FILE - South Sudanese veteran journalist Alfred Taban Lo Gune addresses the crowd at the launch of the new VOA transmitter in Juba, South Sudan, March 21, 2013. (M. Davis Rwakaringi/VOA)
FILE - South Sudanese veteran journalist Alfred Taban Lo Gune addresses the crowd at the launch of the new VOA transmitter in Juba, South Sudan, March 21, 2013. (M. Davis Rwakaringi/VOA)

A veteran South Sudanese journalist says he has joined the SPLM-in Opposition (SPLM-IO) Taban Deng faction to speak out on behalf of the people of Yei River state.

Alfred Taban Lo Gune, who was appointed a member of parliament in South Sudan's Translational National Legislative Assembly earlier this week, said he joined politics to bring about much-needed change for the people of Kajokeji.

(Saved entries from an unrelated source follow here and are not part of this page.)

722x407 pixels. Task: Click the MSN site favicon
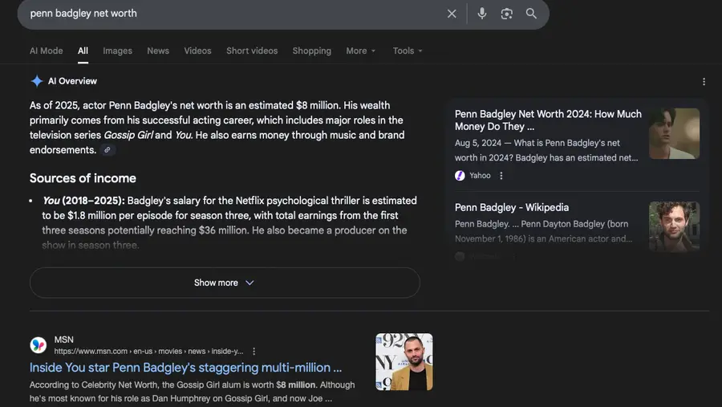39,345
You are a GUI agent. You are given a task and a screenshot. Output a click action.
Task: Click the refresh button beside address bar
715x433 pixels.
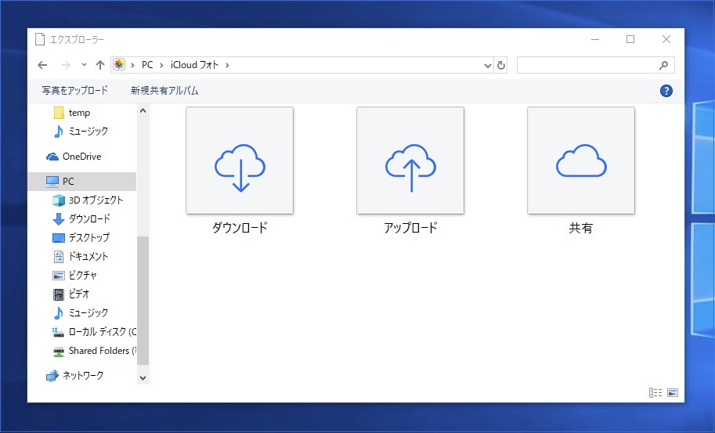pos(502,65)
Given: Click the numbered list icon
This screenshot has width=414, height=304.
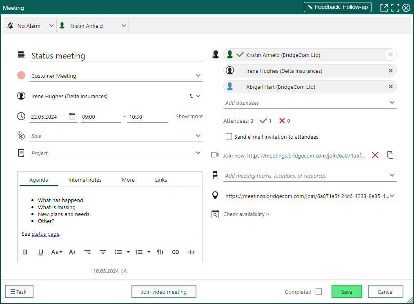Looking at the screenshot, I should point(139,252).
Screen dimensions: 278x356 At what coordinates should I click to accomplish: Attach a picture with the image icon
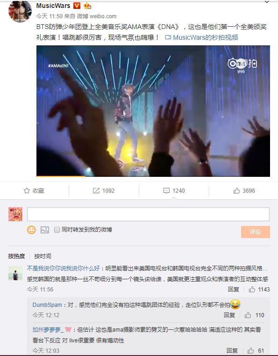[45, 230]
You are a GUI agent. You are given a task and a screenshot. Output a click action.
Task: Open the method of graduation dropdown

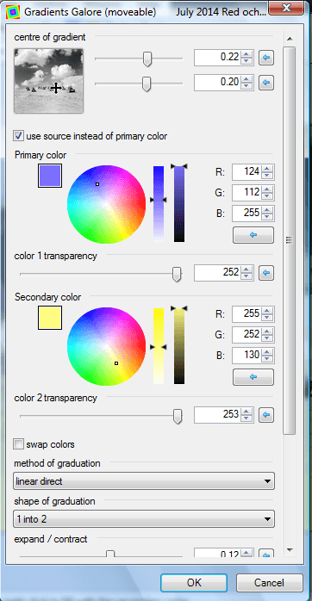point(144,481)
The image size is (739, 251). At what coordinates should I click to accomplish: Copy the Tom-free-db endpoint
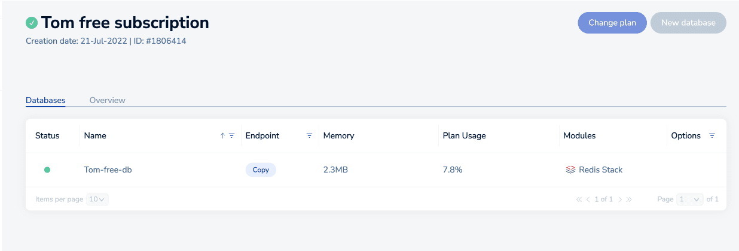coord(261,170)
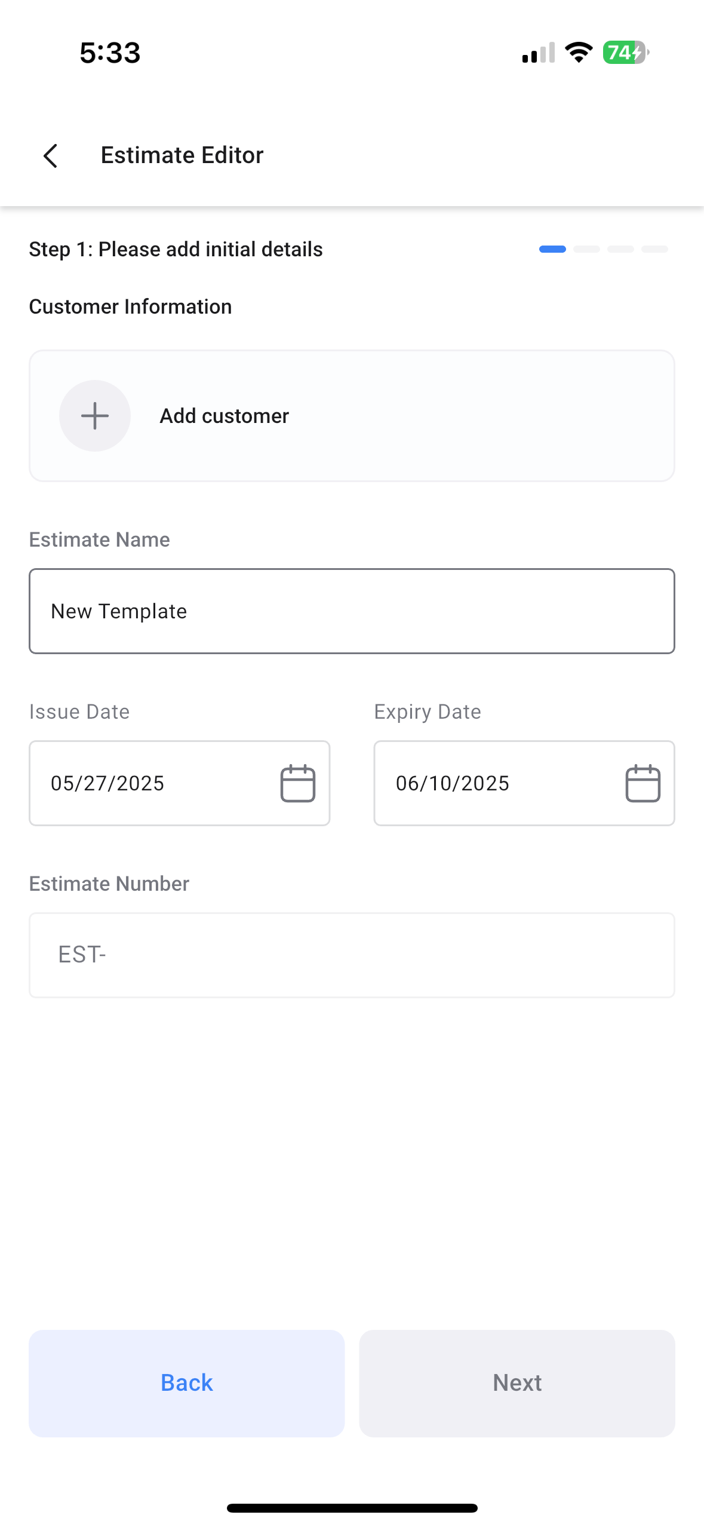Focus the Estimate Number EST- field
This screenshot has height=1527, width=704.
(x=352, y=955)
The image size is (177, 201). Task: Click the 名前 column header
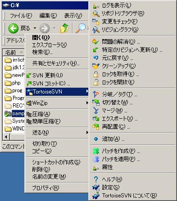tap(14, 53)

He told South Sudan in Focus the country needed courageous leaders like himself in the national assembly to speak up for the people.

"It is my duty to do something about the situation," Taban said, adding that he could not stay aloof while his people were suffering, either in exile or in the bush.

Taban, founder and editor in chief of the privately run Juba Monitor, a daily newspaper, and a former BBC correspondent in Khartoum, said that while he was now a member of the SPLM-IO Taban Deng division, he did recognize factions within the SPLM-IO. "I have been a SPLM member for many, many years, and I still remain SPLM," Taban said.

Taban contended that the SPLM-IO was, at the moment, a unified body.

"The Arusha agreement of 2104 made it very clear that the SPLM is not under the state, so there is no SPLM former detainees, SPLM-IO or SPLM in government. It is now one SPLM," Taban told South Sudan in Focus.

Pact not implemented

Various factions of the SPLM and SPLM-IO have had their own spokespersons for the past several months. Taban said that was the problem in South Sudan.

"Even the peace agreement that we are now quarreling over, it is because the people have not decided to implement it," he said. "Likewise, the Arusha agreement has not been implemented, but it is there."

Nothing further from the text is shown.